Taking care of your teeth and gums doesn’t just allow you to enjoy a sparkling smile for years to come. When you don’t know how to maintain good dental hygiene, you’re putting yourself at risk for serious diseases that increase your chances for developing heart disease, arthritis, and other health problems. Keeping your mouth clean and watching what goes into your body both go a long way in maintaining a strong and healthy mouth. Follow the five steps of dental hygiene to make sure your routine doesn’t slip and leave you facing a long-term battle against gum disease.
5 Tips on How to Maintain Good Dental Hygiene
1. Stick to Your Daily Habits
Begin with a strong foundation of daily oral hygiene habits. Brush at least twice a day, or preferably after every meal but no more than four times a day. Use a timer or your favorite short song to make sure you’re actually brushing the full two minutes every time. Most adults greatly underestimate the amount of time they need to spend in the bathroom to get all the food residue and tartar out of the crevices between teeth.
Of course, you’ll need to follow up on that last brushing before bed with a flossing as well. Flossing after a day full of eating removes food particles before they can sit overnight and create acids while you sleep. These acids threaten the durability of your enamel, so flossing goes a long way in preventing tooth decay and gum disease. If you find it difficult to use a length of floss to get the job done, try pre-strung flossing picks that fit easily between the tightest teeth.
2. Avoid Alcohol And Soda
Many adults that skip sugary snacks and candies to preserve their oral health forget about all the sugar and acids lurking in common cocktails and soft drinks. A single soda can pack in up to two full ounces of sugar, resulting in intense saturation every time you take a sip. All that sugar feeds the bacteria that thrive in your mouth and cause damage to it. Alcohol often brings sugar too, but even sugar-free spirits are often acidic enough to do damage directly to enamel. Sodas are also intensely acidic for preservative and flavor reasons, accelerating the wear and tear on your smile.
3. Eat a Balanced Diet
On top of avoiding sugar and limiting acidic drinks, you’ll need to support strong tooth health by getting enough of key nutrients and vitamins. For example, a lack of fluoride can even affect adults and result in weakened teeth. Staying on a diet that provides too little Vitamin C can leave your gums bleeding and your teeth loose, while all of the B vitamins are necessary for good gum health and rapid oral healing. Dairy products make better snacks than candy or even some fruits because they provide Calcium and Vitamin D while offering a low acid alternative. If you’re noticing signs of changes in texture or color in your gums, ask your dentist about potential vitamin deficiencies after they’ve ruled out gum disease or damage.
4. Check For Symptoms
Taking a close look at your teeth and gums can help you spot the earliest signs of gum disease before the problem gets out of control.

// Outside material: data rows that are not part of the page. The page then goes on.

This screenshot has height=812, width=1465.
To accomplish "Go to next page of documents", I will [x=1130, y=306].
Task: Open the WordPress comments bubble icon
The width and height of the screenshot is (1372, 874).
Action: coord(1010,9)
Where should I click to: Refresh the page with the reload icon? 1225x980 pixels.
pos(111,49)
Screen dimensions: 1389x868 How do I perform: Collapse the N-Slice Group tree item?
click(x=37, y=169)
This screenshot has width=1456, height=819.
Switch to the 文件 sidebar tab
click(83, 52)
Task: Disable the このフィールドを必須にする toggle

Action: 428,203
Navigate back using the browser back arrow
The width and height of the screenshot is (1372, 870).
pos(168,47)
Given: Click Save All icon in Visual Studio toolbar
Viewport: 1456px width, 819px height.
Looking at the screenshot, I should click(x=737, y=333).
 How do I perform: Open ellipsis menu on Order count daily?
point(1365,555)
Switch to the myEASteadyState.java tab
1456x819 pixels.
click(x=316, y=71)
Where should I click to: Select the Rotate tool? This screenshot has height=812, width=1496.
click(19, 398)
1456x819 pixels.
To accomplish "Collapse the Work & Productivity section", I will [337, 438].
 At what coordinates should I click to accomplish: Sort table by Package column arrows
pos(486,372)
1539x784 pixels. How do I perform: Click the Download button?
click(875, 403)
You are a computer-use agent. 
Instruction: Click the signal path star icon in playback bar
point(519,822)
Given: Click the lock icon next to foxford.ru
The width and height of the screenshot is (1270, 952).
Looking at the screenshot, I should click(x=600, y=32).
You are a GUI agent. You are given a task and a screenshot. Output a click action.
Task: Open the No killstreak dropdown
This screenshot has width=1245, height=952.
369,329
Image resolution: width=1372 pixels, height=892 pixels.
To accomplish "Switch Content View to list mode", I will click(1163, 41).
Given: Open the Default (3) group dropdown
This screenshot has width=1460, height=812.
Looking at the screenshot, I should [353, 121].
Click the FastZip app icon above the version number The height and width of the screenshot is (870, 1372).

The first symptoms to watch for include:
- Reddening or even just a brighter pink color around the edges where the gums meet the teeth
- Ongoing bad breath that can’t be solved with brushing and flossing
- Increasing or new sensitivities in your teeth, even if they move around frequently
- Minor swelling of gum tissue that goes away after a few days
- Visibly receding gums that reveal brighter white tooth material
- Looseness of certain teeth, especially when there’s been no trauma to cause the problem.
You may not notice a little puffiness in the gums as easily as you would notice a throbbing and swollen jaw, but it could be just as important. Track changes in your oral conditions to figure out what’s normal and what needs the attention of a dentist. Checking in with your dentist will help you decide what to do about gum disease if it’s starting to develop in your mouth.
5. Schedule Regular Dentist Visits
Don’t skip those routine cleanings because they also double as check-ups. When the dentist and hygienists get a chance to check out your gums and teeth every six months to one year, they’ll spot signs of oral cancer, root damage, and other serious issues before they cause you pain or threaten your life. Skipping even one or two appointments can allow a dangerous condition to spread rapidly.
Make an appointment with your dentist today if it’s been more than six months. They will be happy to see you, and you’ll rest easier knowing you’re doing everything you can to maintain good oral hygiene.